2Department of Emergency Medicine, Regional Hospital of Lugano, Switzerland
3Department of Intensive Medicine, Regional Hospital of Locarno (La Carita), Switzerland
4Department of General Surgery, Hospital of Uster, Switzerland
Submission: July 15, 2022; Published: July 27, 2022
*Corresponding author: Bernasconi Matteo MD, Department of General Surgery, Regional Hospital of Locarno (La Carita), Via all’Ospedale 1, 6660 Locarno, Switzerland
How to cite this article: Bernasconi M, Bernasconi G, Lanzi F, Llamas M, Arigoni M. Outcome of Tracheostomy for Ventilated Patients during Covid-19 Pandemic - A Single Center Experience. Int J Pul & Res Sci. 2022; 6(1): 555678. DOI: 10.19080/IJOPRS.2022.06.555678
Abstract
Background: Tracheostomy is a useful tool in the management of mechanically ventilated patients allowing shorter ICU length of stay and sedative consumption. Although its use in COVID-19 patients was initially controversial, we decided to introduce tracheostomy in our strategy of ICU patient management. The aim of our retrospective study is to describe the outcomes of intubated COVID-19 patients comparing patients who underwent tracheostomy to those who did not.
Methods: Data of all intubated COVID-19 patients, treated from 25.02.20 to 06.03.21 in our hospital were collected from our patient registry. Tracheotomy was performed either though a percutaneous dilatational (PDT) or an open surgical technique (OST). Mortality was analyzed and compared between the groups of tracheostomy (A) and non-tracheotomy (B) patients.
Results: A total of 187 intubated COVID-19 patients (mean age 68 years; 71% men) were included in the study. 104 (56%) underwent tracheostomy, PDT being the preferred technique. 30 days mortality of all intubated patients was 54 of 187 (29%). The mortality of tracheotomy patients was significantly lower than non-tracheostomy patients (15% vs 49%; p<.001). Early tracheostomy (< 14 days) led to shorter ICU and hospital length of stay. No surgeon performing tracheostomy developed COVID-19.

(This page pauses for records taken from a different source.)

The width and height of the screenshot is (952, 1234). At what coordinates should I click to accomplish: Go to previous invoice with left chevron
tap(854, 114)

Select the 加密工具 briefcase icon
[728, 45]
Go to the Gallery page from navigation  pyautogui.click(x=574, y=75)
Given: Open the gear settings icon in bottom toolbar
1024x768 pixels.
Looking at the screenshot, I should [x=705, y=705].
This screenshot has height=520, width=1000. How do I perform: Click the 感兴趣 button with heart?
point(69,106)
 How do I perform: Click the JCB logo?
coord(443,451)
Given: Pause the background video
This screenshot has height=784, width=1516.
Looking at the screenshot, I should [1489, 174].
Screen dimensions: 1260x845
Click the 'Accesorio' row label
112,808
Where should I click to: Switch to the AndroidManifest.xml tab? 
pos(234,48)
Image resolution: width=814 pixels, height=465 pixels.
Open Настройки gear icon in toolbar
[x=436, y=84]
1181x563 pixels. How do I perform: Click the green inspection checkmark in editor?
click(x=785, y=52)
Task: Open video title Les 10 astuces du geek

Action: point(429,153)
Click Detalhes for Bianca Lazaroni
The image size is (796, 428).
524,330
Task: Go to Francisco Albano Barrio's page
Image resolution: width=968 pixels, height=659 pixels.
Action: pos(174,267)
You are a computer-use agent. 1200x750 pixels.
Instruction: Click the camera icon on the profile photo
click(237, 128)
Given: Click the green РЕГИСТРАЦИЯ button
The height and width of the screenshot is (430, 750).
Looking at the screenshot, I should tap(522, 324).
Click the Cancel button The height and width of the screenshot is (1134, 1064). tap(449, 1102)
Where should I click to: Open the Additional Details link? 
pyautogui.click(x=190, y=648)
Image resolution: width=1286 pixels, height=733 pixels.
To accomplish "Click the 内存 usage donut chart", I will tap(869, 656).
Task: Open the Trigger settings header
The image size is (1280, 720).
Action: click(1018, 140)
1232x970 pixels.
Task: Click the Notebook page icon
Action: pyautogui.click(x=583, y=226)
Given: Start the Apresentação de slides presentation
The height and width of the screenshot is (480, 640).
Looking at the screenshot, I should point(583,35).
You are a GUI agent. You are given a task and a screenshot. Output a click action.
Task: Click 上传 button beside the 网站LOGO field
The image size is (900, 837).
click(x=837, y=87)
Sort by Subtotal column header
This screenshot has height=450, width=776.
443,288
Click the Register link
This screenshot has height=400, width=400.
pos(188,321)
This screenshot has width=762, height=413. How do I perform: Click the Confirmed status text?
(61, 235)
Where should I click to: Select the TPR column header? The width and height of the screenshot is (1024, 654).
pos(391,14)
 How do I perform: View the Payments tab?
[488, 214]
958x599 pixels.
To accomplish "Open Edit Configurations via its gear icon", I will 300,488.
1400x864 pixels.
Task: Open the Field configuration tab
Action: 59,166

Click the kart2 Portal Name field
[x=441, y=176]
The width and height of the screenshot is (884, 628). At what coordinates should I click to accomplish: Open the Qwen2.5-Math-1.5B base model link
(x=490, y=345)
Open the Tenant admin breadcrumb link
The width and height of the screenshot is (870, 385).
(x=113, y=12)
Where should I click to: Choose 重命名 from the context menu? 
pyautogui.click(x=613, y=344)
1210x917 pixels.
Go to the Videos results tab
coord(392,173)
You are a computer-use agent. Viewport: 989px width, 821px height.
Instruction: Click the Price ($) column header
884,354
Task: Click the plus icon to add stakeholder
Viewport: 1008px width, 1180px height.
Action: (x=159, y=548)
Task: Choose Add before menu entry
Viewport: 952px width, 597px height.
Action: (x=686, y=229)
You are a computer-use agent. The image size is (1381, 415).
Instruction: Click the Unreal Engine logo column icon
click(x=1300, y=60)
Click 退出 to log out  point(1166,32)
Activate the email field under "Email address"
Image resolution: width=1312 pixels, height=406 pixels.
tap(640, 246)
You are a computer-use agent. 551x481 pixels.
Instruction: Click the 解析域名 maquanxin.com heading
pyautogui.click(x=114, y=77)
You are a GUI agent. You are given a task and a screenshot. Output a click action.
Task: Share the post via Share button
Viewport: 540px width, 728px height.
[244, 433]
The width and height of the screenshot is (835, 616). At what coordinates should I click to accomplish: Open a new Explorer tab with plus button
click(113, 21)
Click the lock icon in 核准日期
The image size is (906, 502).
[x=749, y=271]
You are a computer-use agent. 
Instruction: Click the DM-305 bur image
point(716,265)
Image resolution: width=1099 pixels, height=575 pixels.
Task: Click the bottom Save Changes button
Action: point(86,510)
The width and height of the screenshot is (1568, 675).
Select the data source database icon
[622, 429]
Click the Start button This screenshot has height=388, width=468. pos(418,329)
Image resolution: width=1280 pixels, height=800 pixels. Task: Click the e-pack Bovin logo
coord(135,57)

Conclusion: Our study is the largest case series of patients comparing intubated COVID-19 patients undergoing tracheostomy to those who did not. Our results show a better mortality rate for tracheostomy patients compared to non-tracheostomy patients. Tracheostomy was therefore not only a safe strategy in management of ventilated bed availability but seems to also affect survival in a positive way.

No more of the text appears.